All in all, the Chefwave Milkmade was the only machine that made making nut milk easy and cost-saving as well.

We tested each machine by making a batch of cashew milk, almond milk, and oat milk, following the manufacturer's instructions regarding proper water-to-nut or water-to-oat ratios. We then compared the resulting milks from each machine and measured the amount of pulp left over. Afterward, we cleaned each machine and noted the effort involved in doing so.

For this test, we chose to focus on machines that could perform the nut milk–making process in its entirety. We excluded any gadgets that only handled one step of the job and relied on food processors, your Vitamix, or nut milk bags in order to get complete homemade nut milk.

First and foremost, is the quality of the milk good? Is it smooth and well emulsified? Are there any gritty bits or off flavors?

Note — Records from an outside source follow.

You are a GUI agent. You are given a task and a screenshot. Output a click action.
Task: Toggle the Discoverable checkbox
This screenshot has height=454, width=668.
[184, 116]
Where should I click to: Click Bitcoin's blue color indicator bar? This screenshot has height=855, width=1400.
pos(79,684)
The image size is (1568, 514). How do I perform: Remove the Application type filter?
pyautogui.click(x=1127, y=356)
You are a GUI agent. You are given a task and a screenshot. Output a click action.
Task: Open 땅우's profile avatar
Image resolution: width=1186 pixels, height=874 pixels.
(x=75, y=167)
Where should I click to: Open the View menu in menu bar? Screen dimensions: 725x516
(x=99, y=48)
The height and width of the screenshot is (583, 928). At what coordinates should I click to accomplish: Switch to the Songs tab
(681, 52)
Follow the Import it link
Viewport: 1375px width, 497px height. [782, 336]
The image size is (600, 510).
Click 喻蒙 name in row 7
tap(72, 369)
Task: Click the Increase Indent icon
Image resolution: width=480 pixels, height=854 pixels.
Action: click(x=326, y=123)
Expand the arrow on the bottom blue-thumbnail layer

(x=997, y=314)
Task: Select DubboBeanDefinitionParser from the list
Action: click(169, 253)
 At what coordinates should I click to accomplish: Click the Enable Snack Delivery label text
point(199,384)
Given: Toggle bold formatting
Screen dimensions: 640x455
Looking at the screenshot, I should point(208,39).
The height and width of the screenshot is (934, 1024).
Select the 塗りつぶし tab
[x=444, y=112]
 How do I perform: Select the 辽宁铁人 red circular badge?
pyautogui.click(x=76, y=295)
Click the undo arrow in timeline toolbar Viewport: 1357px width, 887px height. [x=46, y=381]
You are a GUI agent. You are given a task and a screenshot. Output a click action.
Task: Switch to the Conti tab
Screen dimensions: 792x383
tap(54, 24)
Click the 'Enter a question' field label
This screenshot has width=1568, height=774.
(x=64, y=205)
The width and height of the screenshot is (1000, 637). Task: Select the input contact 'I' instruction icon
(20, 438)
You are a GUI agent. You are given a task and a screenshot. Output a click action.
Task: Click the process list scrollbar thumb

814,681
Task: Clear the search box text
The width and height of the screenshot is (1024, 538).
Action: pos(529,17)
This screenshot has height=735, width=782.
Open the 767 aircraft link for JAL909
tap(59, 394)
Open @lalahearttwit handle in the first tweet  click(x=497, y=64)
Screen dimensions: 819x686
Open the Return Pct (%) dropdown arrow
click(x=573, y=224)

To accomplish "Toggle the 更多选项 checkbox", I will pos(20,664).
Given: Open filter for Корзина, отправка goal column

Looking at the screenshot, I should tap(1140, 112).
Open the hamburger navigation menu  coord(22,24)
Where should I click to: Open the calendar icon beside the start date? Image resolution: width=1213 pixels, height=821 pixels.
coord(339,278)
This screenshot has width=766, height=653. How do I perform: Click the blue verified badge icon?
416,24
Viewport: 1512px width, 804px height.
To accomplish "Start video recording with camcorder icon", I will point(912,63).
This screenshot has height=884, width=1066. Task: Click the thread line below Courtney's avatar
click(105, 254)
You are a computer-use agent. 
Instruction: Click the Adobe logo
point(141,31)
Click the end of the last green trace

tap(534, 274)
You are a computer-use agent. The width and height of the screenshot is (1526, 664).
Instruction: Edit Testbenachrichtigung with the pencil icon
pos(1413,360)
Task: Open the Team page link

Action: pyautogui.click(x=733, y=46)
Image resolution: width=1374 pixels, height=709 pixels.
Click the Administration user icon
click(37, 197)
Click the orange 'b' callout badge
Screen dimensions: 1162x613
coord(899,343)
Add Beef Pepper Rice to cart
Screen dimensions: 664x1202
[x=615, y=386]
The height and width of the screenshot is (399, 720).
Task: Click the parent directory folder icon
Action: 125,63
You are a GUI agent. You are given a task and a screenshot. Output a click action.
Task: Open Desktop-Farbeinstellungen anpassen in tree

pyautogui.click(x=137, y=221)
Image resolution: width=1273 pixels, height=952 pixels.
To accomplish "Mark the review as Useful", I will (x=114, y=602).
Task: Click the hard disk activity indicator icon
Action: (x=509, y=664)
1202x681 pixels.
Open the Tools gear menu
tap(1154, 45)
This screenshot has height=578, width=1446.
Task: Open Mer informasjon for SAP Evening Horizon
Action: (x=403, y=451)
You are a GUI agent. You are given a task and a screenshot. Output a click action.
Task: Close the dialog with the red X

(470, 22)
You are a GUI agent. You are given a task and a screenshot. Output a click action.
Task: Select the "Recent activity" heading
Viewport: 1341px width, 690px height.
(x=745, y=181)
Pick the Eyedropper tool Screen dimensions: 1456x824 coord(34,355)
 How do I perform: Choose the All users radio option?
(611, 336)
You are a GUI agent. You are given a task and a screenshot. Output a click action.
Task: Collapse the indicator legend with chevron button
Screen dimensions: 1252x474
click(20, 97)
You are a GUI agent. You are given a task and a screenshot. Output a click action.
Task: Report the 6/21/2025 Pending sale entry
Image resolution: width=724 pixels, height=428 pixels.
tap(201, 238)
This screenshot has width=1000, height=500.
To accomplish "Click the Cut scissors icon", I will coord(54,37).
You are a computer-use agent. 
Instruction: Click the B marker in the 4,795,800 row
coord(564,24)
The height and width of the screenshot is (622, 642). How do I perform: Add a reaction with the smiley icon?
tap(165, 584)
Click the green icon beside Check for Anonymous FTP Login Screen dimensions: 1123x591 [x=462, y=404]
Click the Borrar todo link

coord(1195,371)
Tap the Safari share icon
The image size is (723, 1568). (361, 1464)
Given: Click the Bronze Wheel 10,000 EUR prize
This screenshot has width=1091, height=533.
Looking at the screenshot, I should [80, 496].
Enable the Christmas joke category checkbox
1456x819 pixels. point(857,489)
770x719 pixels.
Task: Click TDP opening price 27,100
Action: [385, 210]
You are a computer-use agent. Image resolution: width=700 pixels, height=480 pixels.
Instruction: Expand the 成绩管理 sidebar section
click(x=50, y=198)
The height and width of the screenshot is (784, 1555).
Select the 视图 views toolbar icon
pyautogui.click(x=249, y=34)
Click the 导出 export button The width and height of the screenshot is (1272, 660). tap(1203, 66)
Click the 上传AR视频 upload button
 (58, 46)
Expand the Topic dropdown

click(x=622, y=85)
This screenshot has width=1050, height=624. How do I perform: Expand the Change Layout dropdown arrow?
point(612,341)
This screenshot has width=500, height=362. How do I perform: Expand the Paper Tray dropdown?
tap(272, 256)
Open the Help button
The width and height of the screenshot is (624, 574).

One of the biggest value adds a nut milker can bring to your home is the potential savings making your own nut milk might bring versus buying it from the store. This is only worthwhile if you aren't spending tons and tons of dollars on raw nuts. We looked at how efficient each machine was based on how much milk it produced per volume of the nuts required. The fewer nuts needed, the better. Nut milk makers that produce a lot of wasted nut material in the form of "pulp" are potentially just as expensive as store-bought nut milk.

The easier an appliance is to clean, the more likely we are to use it on a regular basis. With a nut milk maker—something meant to provide a regular household grocery staple like milk—easy cleanup is paramount.

The Almond Cow is more than just an almond milk maker, it's a versatile nut milk machine that produces smooth and creamy milk in 15 seconds without the need for heat (it works by blending the nuts and straining the liquid). However, the Almond Cow produces a lot of "pulp," a.k.a. wasted nut matter, which isn't ideal when you consider the cost of nuts. The company recommends that you save the pulp for topping oatmeal or cereal, which is a good idea, but we would rather have been able to use it to make more milk. Also, washing all the parts and components and setting them out to dry was a bit of a hassle, especially compared to the Chefwave, Epi's winner. All in all, it's a quality machine, but the fact that it requires eight times the nuts for the same amount of milk as the top pick is just too hard to get around.

The Soyabella is very similar to the Almond Cow; the only difference is that it has an additional heat setting. However, the heat setting takes up to 20 minutes to get to temperature, which was the longest out of the three models that used heat. Beyond that, the two machines, and their performances, were pretty much the same.

The Nutr has a compact design and is basically just a combination blender and hot water heater. We had an issue with the button interface, which did not seem to work properly. The multifunction start button did not allow us to cancel a cycle or use an advertised "delay" function. Cleaning was also a little precarious as the sensitive electrical components are close to areas you need to rinse out.

For convenience, efficiency, and cost-saving potential, the Chefwave Milkmade is easily the best nut milk maker on the market. If your home latte must be made with oat milk or you just don't do dairy, it could be a great kitchen appliance to add to the countertop.